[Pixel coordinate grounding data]
+++

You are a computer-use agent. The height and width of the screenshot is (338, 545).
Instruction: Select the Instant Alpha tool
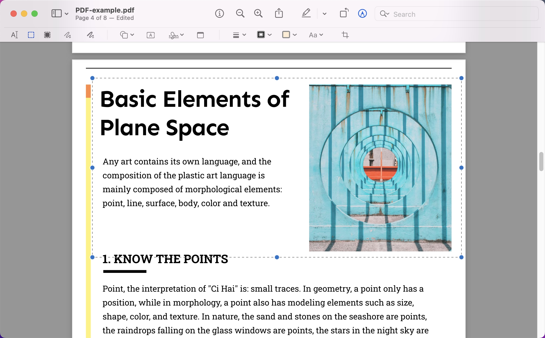pos(47,35)
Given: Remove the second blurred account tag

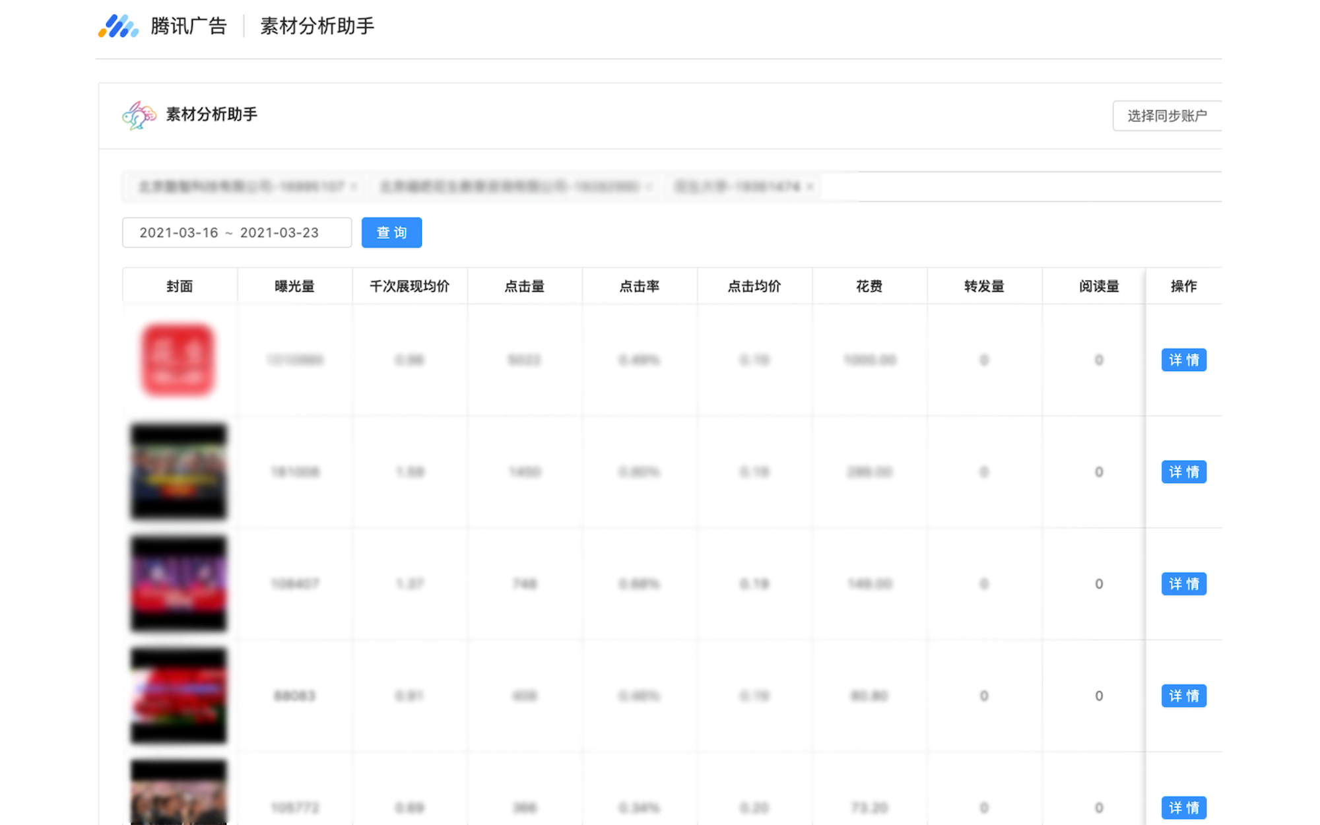Looking at the screenshot, I should coord(649,187).
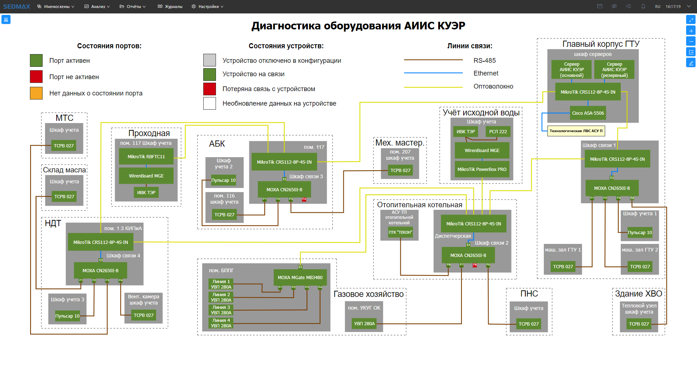The image size is (697, 392).
Task: Click the Технологическая ЛВС АСУ П link box
Action: (x=576, y=131)
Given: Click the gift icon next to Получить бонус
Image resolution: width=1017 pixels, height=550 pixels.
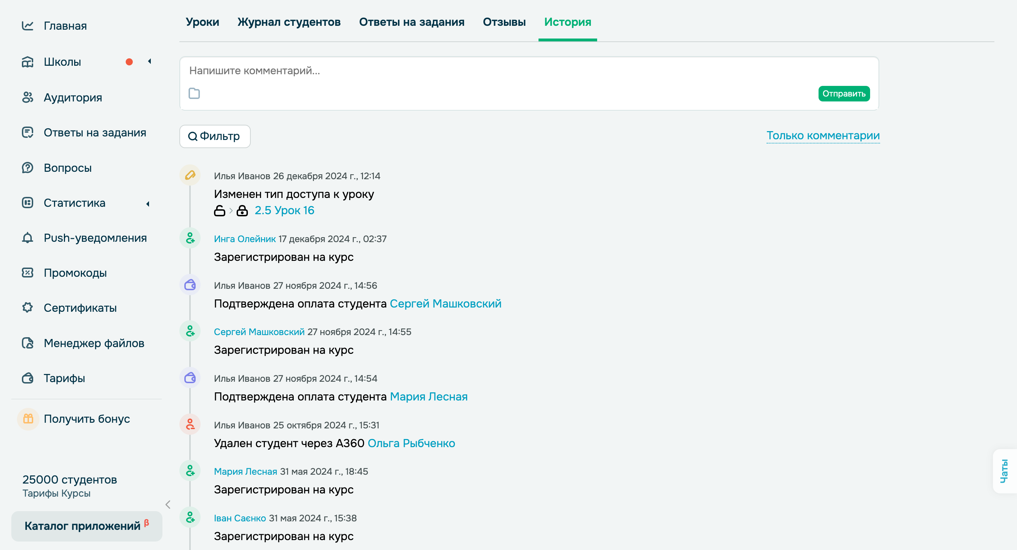Looking at the screenshot, I should (27, 419).
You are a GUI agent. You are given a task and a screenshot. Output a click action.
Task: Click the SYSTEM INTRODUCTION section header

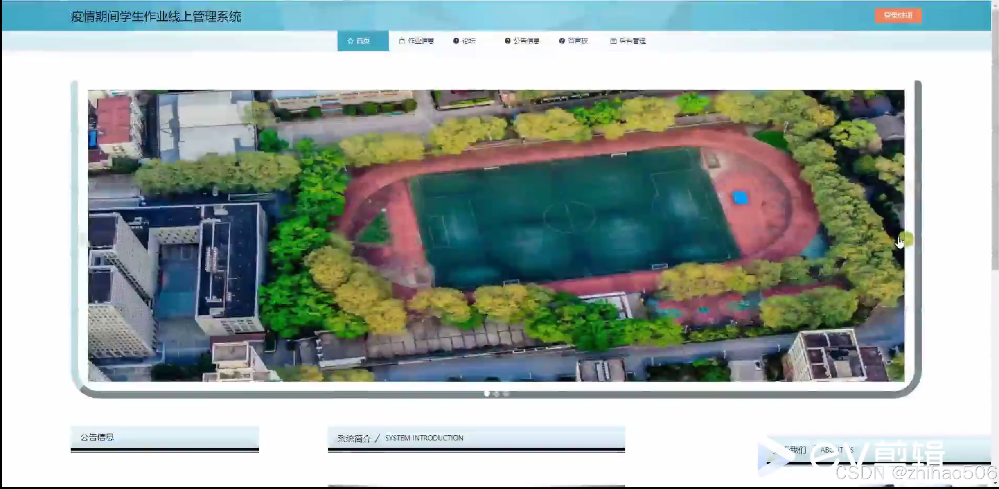[x=424, y=438]
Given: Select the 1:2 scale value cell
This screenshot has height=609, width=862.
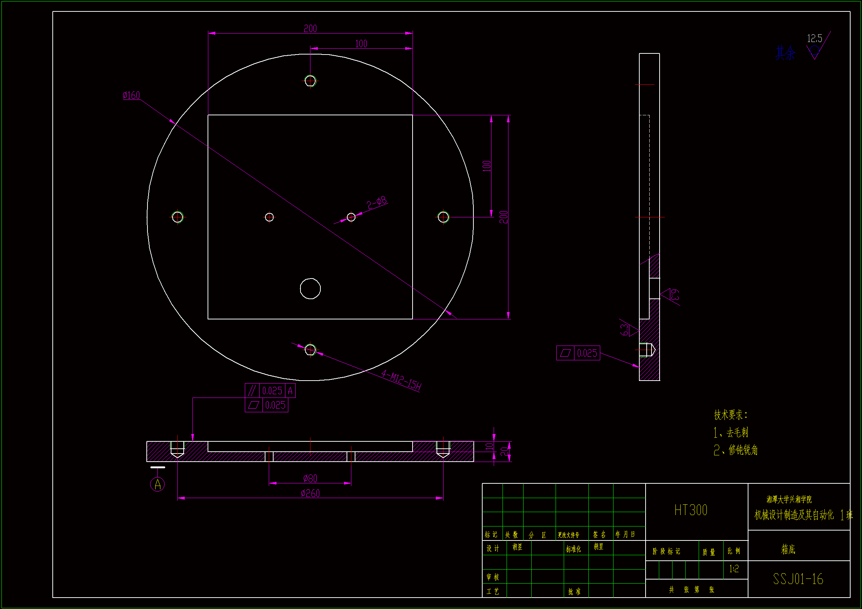Looking at the screenshot, I should (734, 569).
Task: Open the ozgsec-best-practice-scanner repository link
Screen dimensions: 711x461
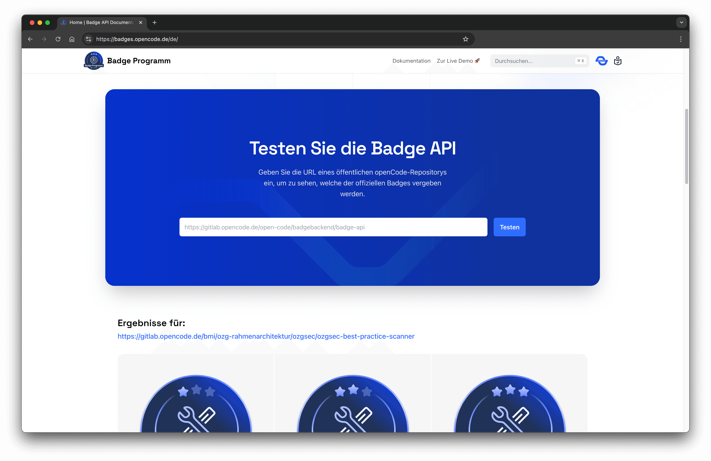Action: (266, 336)
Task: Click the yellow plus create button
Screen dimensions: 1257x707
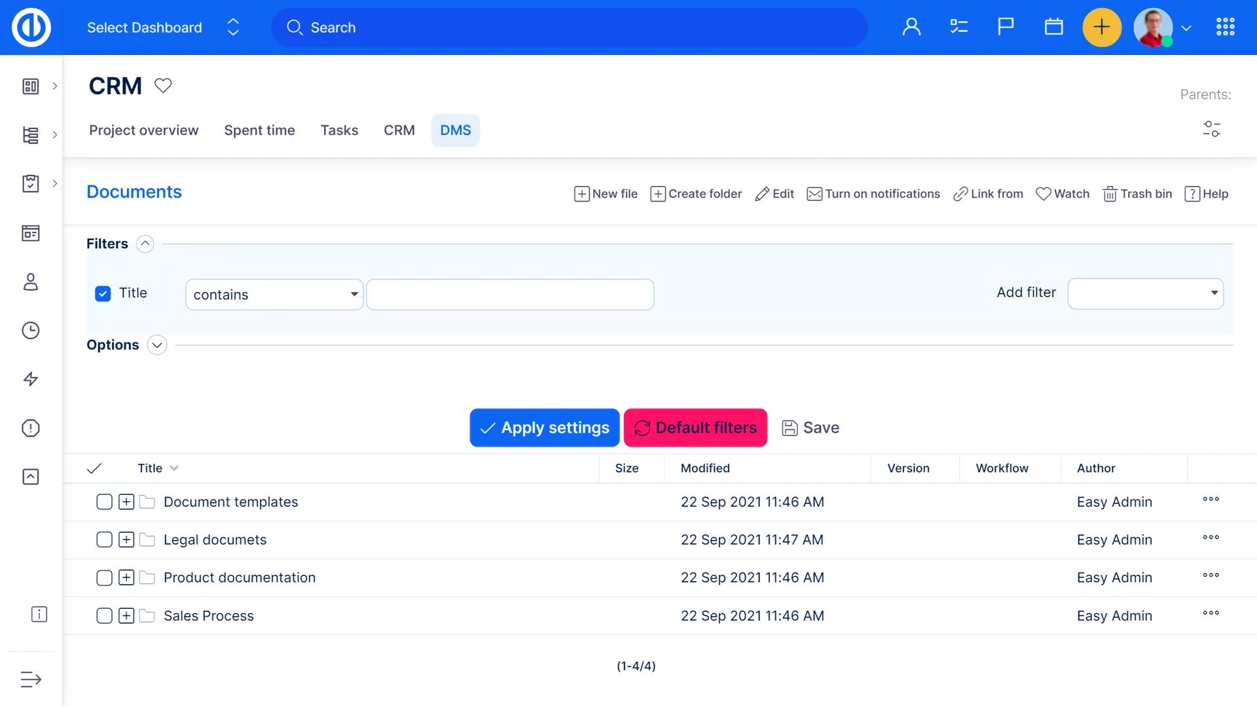Action: [1101, 27]
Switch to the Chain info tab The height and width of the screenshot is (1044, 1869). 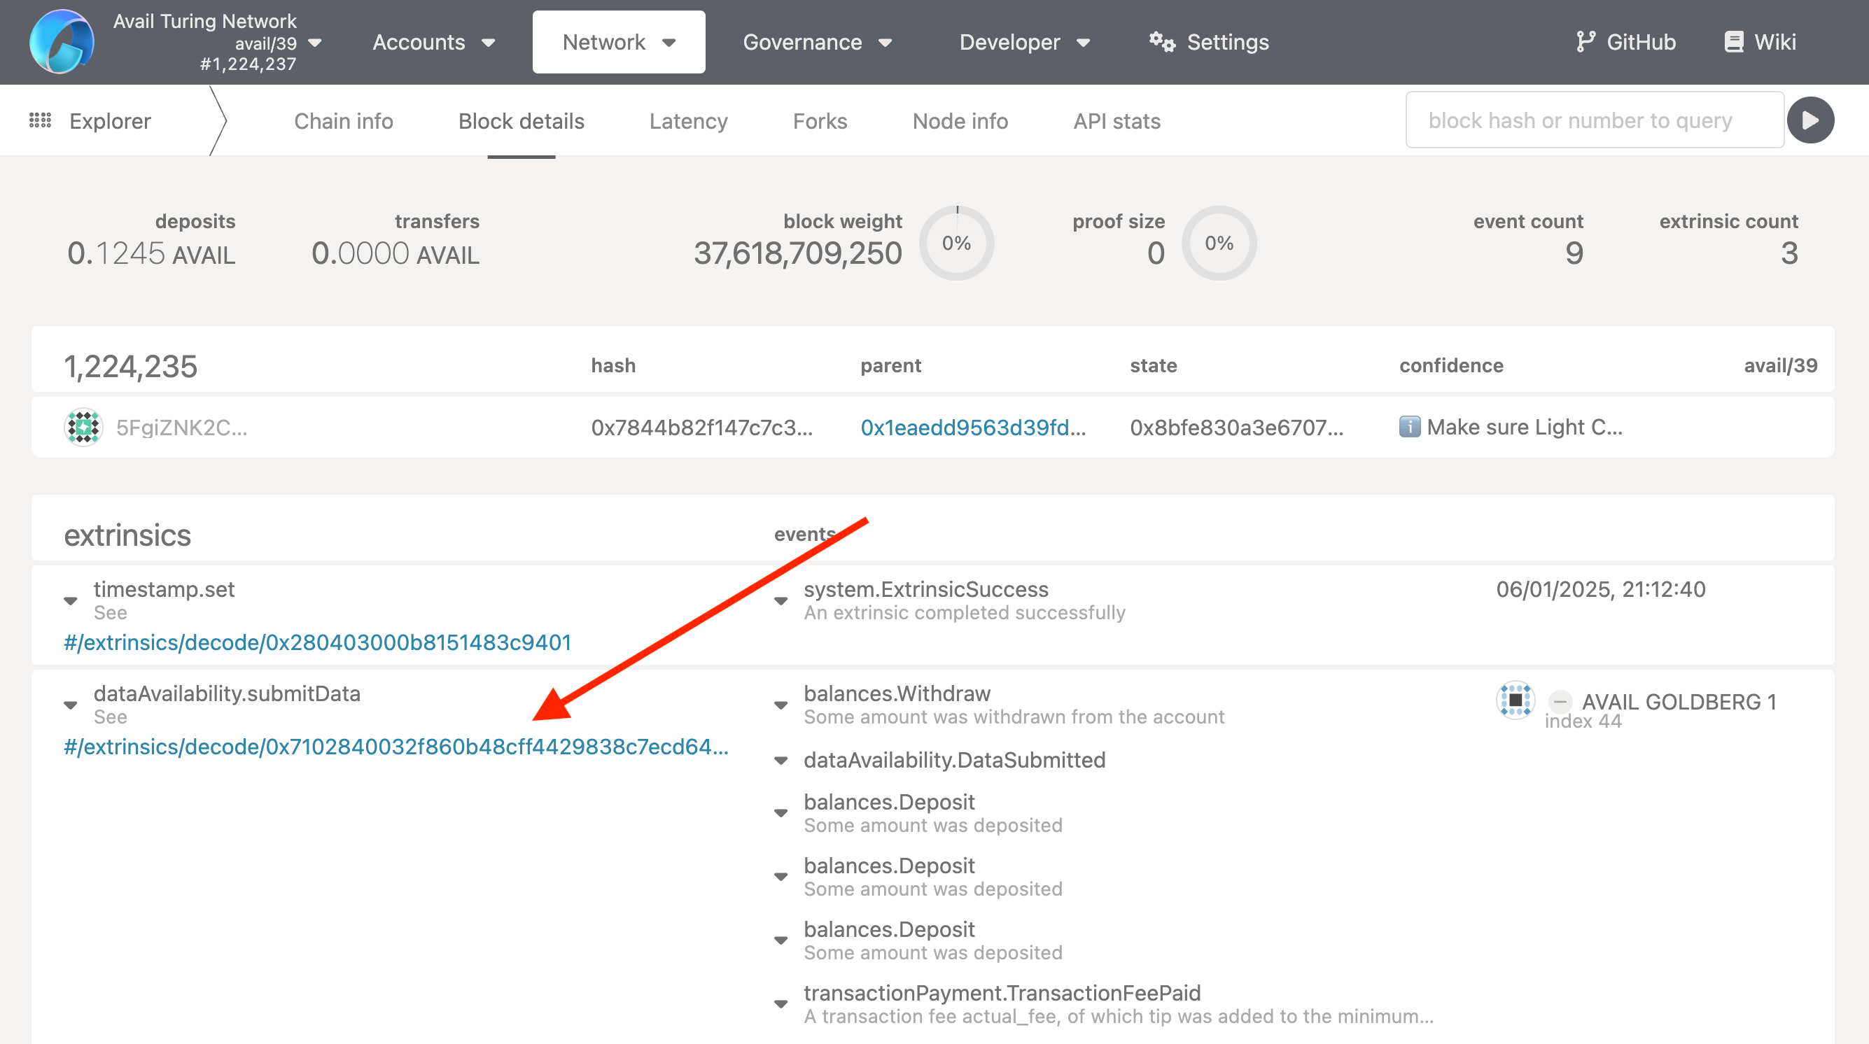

+++

[Work instructions]
Line for line, output the entries above from the line with "Given: Click the" to the line with "Given: Select the 1:2 scale value cell", both included, and nothing more. Skip pictures.

[Output of the task]
Given: Click the gift icon next to Получить бонус
Image resolution: width=1017 pixels, height=550 pixels.
Looking at the screenshot, I should (27, 419).
You are a GUI agent. You are given a task and a screenshot. Output a click action.
Task: Click the SYSTEM INTRODUCTION section header

[x=424, y=438]
Given: Select the 1:2 scale value cell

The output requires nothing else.